▶ EXTRAIT:
****

Mars - Le Groupe des créanciers de l'Ukraine (GCU), composé du Canada, de la France, de l'Allemagne, du Japon, de la Grande-Bretagne et des États-Unis, fournit des garanties de financement à l'appui d'un prêt attendu du Fonds monétaire international. Cela inclut la prolongation jusqu'en 2027 d'un moratoire sur les paiements précédemment convenu.

Mars - Le conseil d'administration du FMI approuve un programme de prêt de 15,6 milliards de dollars sur quatre ans pour l'Ukraine afin de soutenir l'économie du pays.

Novembre - Dans son budget 2024, l'Ukraine détaille un déficit prévu de 44 milliards de dollars.

2024

Mars - Reuters rapporte que les détenteurs d'obligations ukrainiennes à l'étranger sont en pourparlers pour former un comité de créanciers avant les négociations sur le réaménagement de la dette. La formation du groupe est officialisée en avril.

****

▶ ACTIONS REQUISES:
**A)** D'après l'extrait, quel montant le conseil d'administration du FMI approuve-t-il pour le programme de prêt destiné à l'Ukraine ?
**B)** Résumez l'extrait en deux phrases.

▶ DONNÉES SOURCES:
****

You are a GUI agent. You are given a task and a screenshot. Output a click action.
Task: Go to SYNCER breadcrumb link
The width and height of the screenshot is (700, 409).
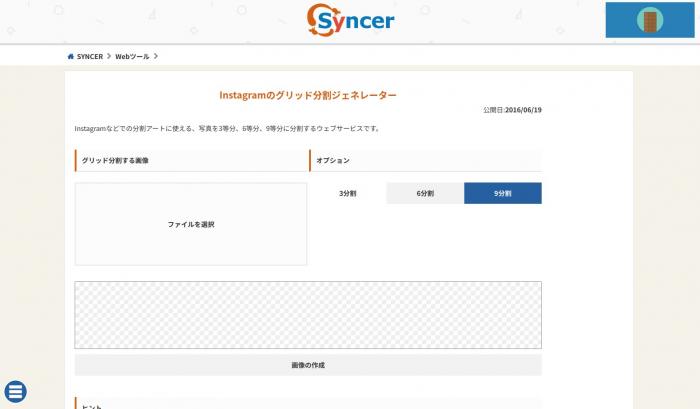click(89, 56)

****

▶ RÉPONSES CI-DESSOUS:
**A)** 15,6 milliards de dollars sur quatre ans.

**B)** Le Groupe des créanciers de l'Ukraine fournit des garanties de financement à l'appui d'un prêt du FMI, notamment la prolongation jusqu'en 2027 d'un moratoire sur les paiements, et le FMI approuve un programme de prêt de 15,6 milliards de dollars sur quatre ans pour soutenir l'économie ukrainienne. L'Ukraine prévoit un déficit de 44 milliards de dollars dans son budget 2024, et en 2024 ses détenteurs d'obligations à l'étranger forment un comité de créanciers en vue des négociations sur le réaménagement de la dette.